In applied linguistics, we call this sort of “practice” output. Output is what, well, comes “out” of something.
Language comes “out” of your brain – through your mouth (speaking) or your keyboard (writing).
There may be some benefits (good things) about a certain amount of output, but in fact the MAIN way of improving your language skills is not through output.
What really helps you is the opposite of output: input.
Input is what goes “in” your brain.
Getting more input is the RIGHT kind of practice for improving your speaking – even though you are not actually speaking!
What exactly do I mean by “input”?
It’s simple: LISTENING and READING.
What goes in your ears (listening) or eyes (reading) is much more important than any kind of output.
In other words, we get better at speaking not by speaking, but by listening and reading.
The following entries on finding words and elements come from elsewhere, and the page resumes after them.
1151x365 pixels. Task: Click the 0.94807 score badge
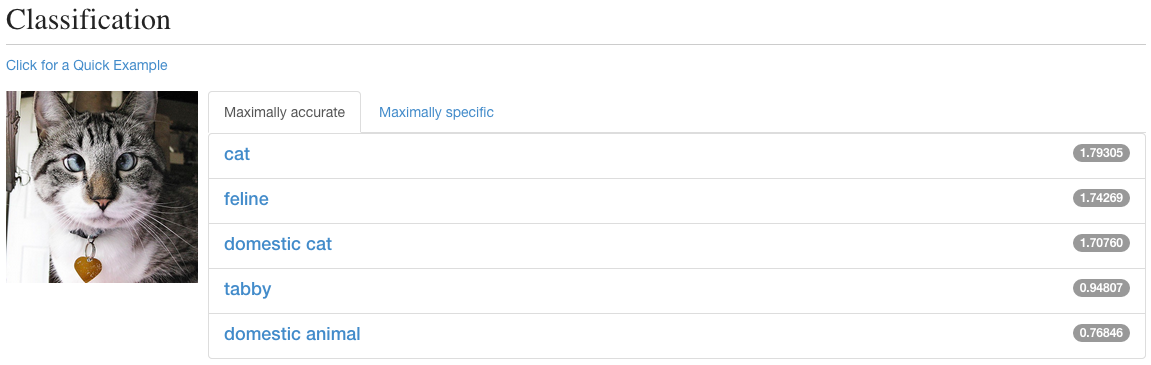pos(1101,288)
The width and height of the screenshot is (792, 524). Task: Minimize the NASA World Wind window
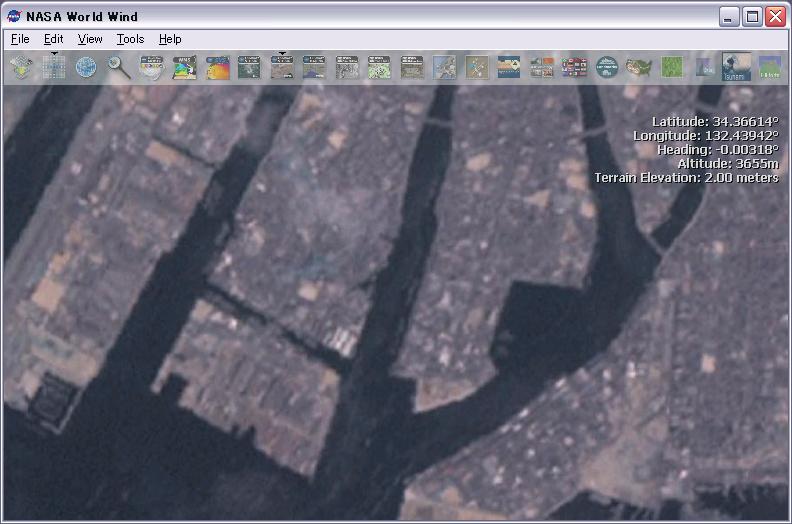point(729,16)
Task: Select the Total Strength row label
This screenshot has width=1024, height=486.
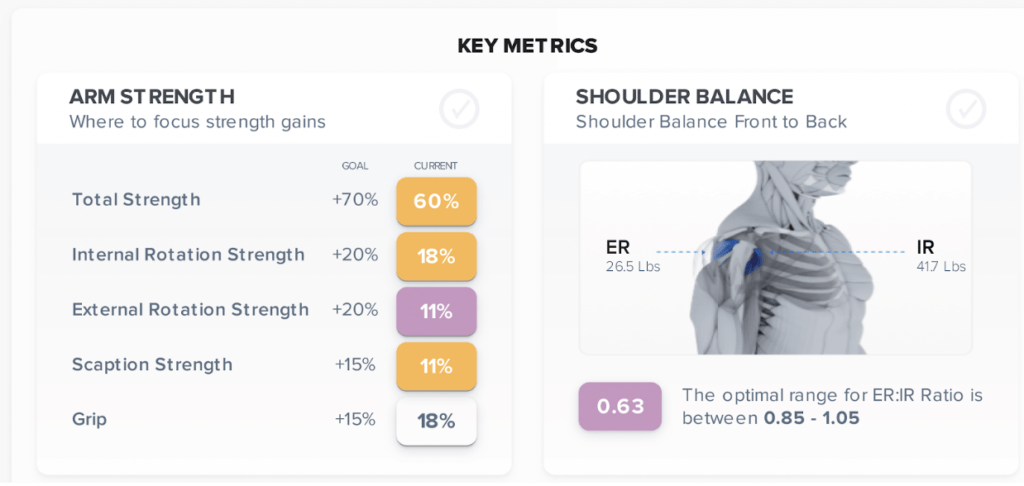Action: pos(136,200)
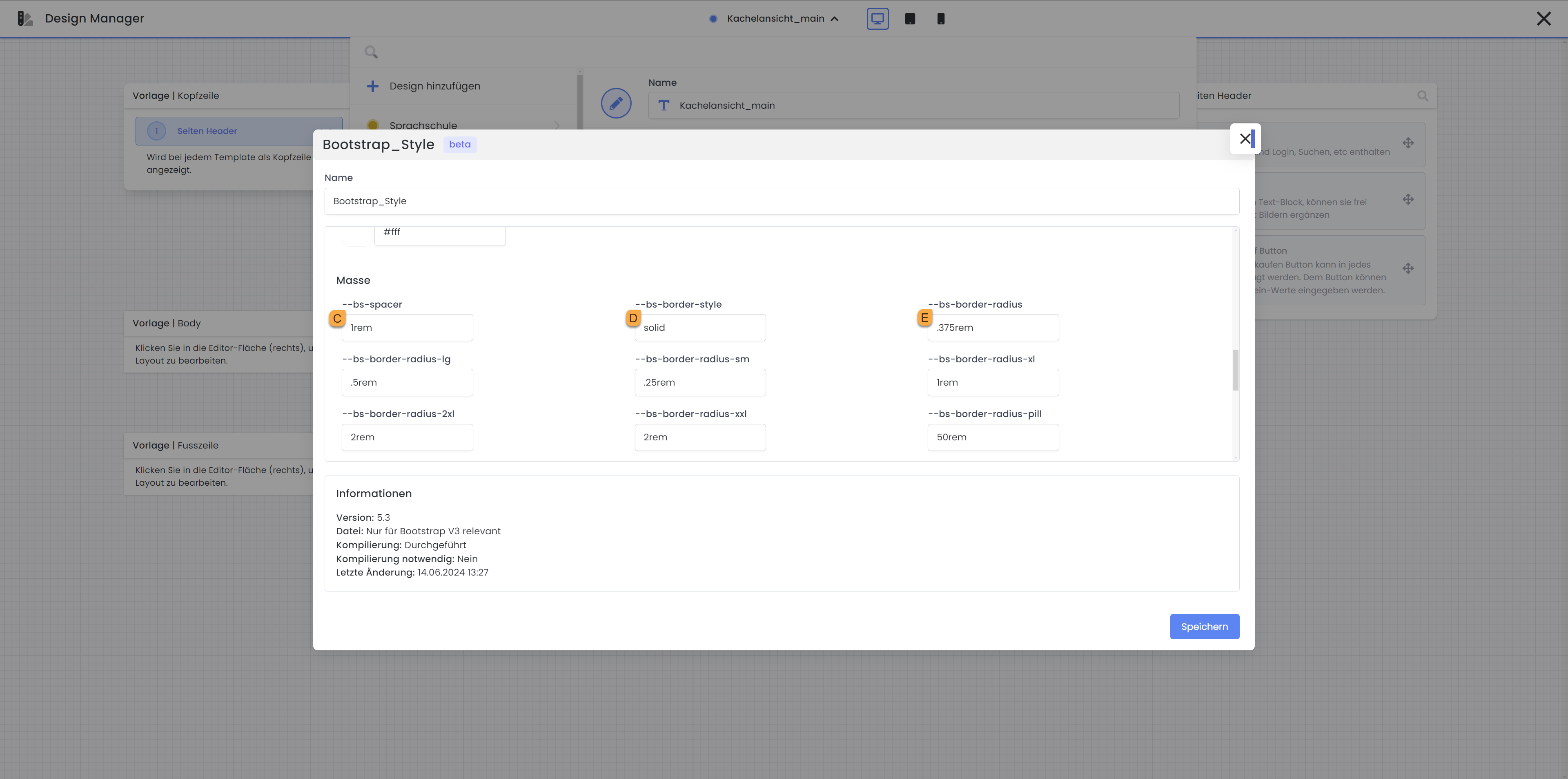Close the Bootstrap_Style dialog

1245,139
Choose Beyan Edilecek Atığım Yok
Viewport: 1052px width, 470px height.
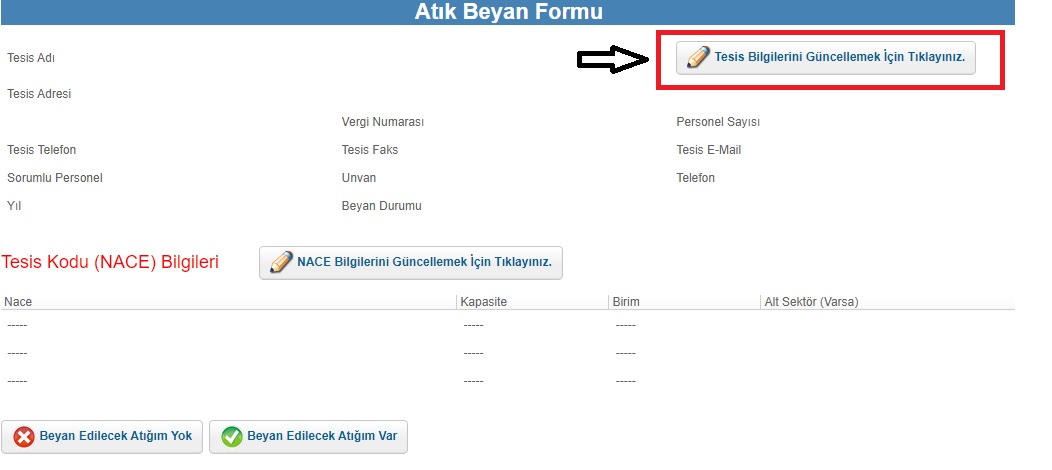(102, 437)
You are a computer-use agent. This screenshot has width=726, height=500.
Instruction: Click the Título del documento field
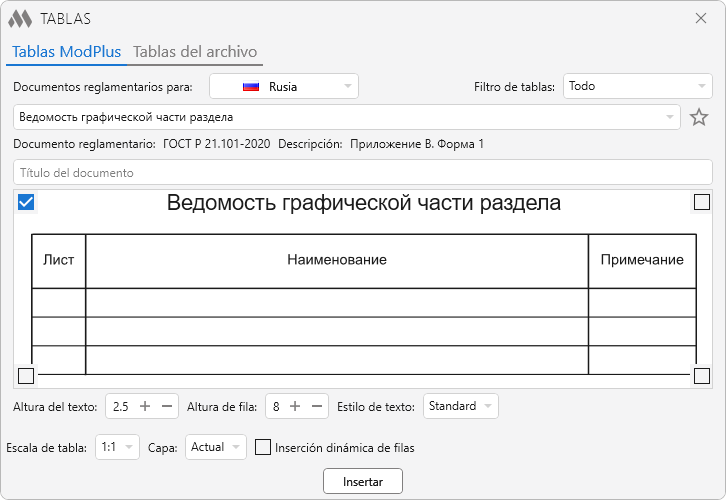[362, 172]
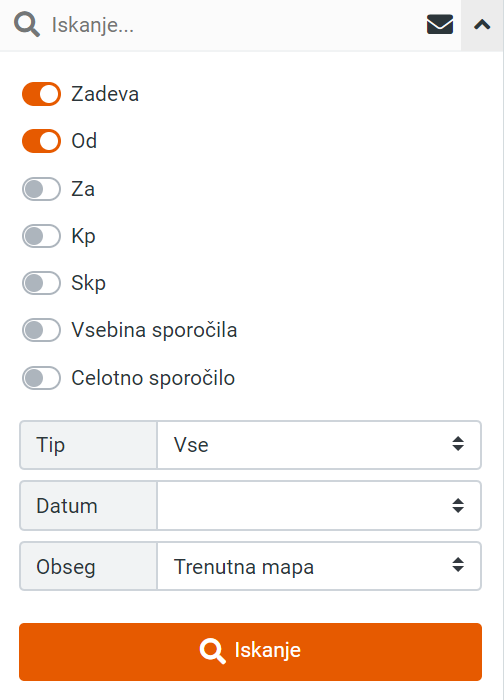This screenshot has height=700, width=504.
Task: Collapse search options with chevron-up icon
Action: (x=482, y=25)
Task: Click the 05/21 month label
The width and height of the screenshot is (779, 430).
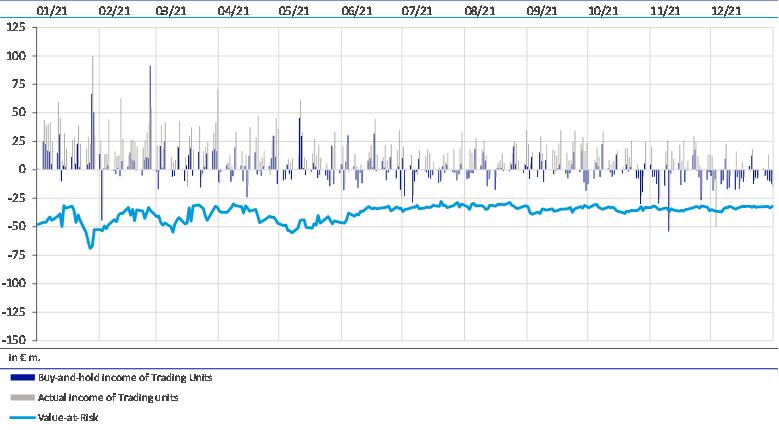Action: point(293,10)

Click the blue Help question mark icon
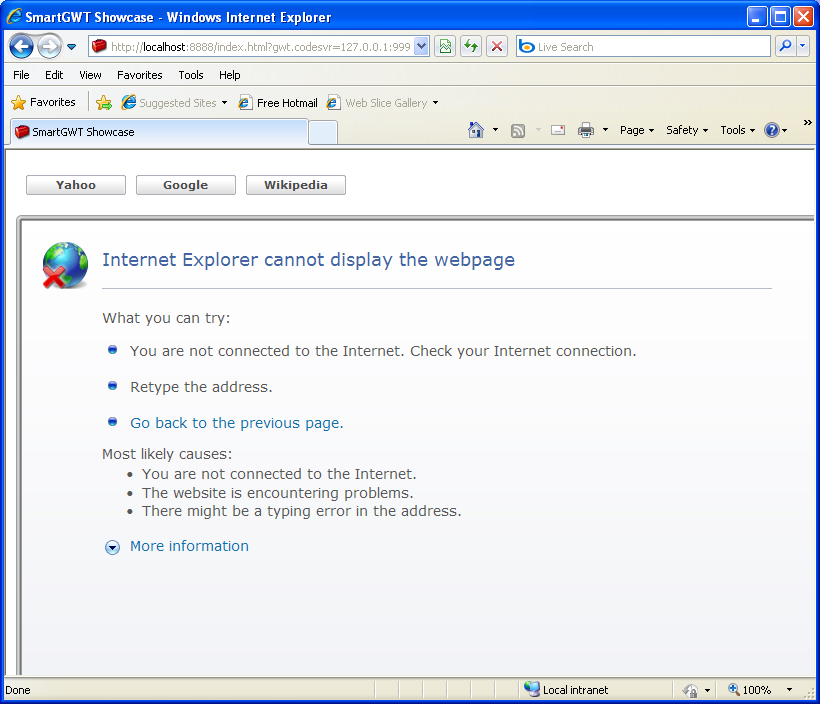(x=772, y=130)
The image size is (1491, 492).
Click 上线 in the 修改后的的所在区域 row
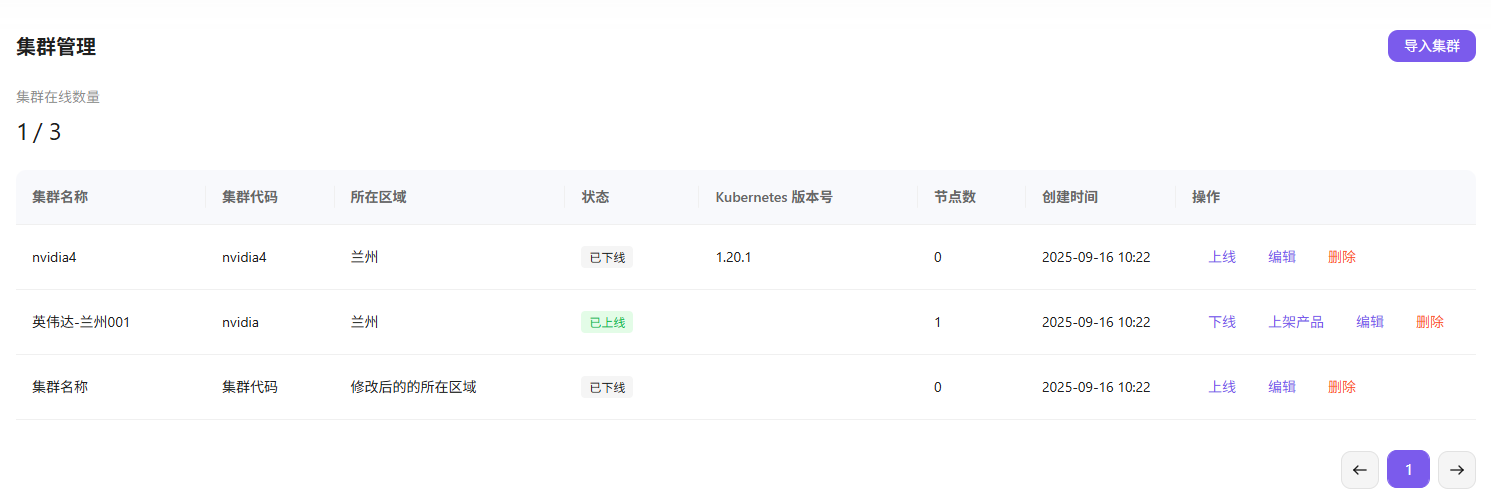click(1222, 387)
Think of it this way: your brain has to “get” language before it can “give” language. If you don’t focus on “getting” more input, you have nothing to “output”!
You have to put money INTO in your bank account before you can take money OUT of your bank account.
Reading and listening are like money you put in your brain’s “language bank account.”
When we study people who become really good at second languages, we find that ALL of them have “practiced” the language thousands of hours by doing these two things: lots of listening and (especially) lots of reading.
So if you’re looking for a gold medal in English speaking, you really do need to “practice” it everyday – even 15 minutes a day will help you.
But don’t sit on the couch (sofa) eating potato chips!
That’s the wrong kind of practice.
Instead, get lots of and lots of INPUT – listen and read as much as you can.*
That’s the way to “winning” better English.
*The input you read or listen to has to be something you can UNDERSTAND, however. It is no good listening or reading things that are too hard for you. That’s also a waste of time.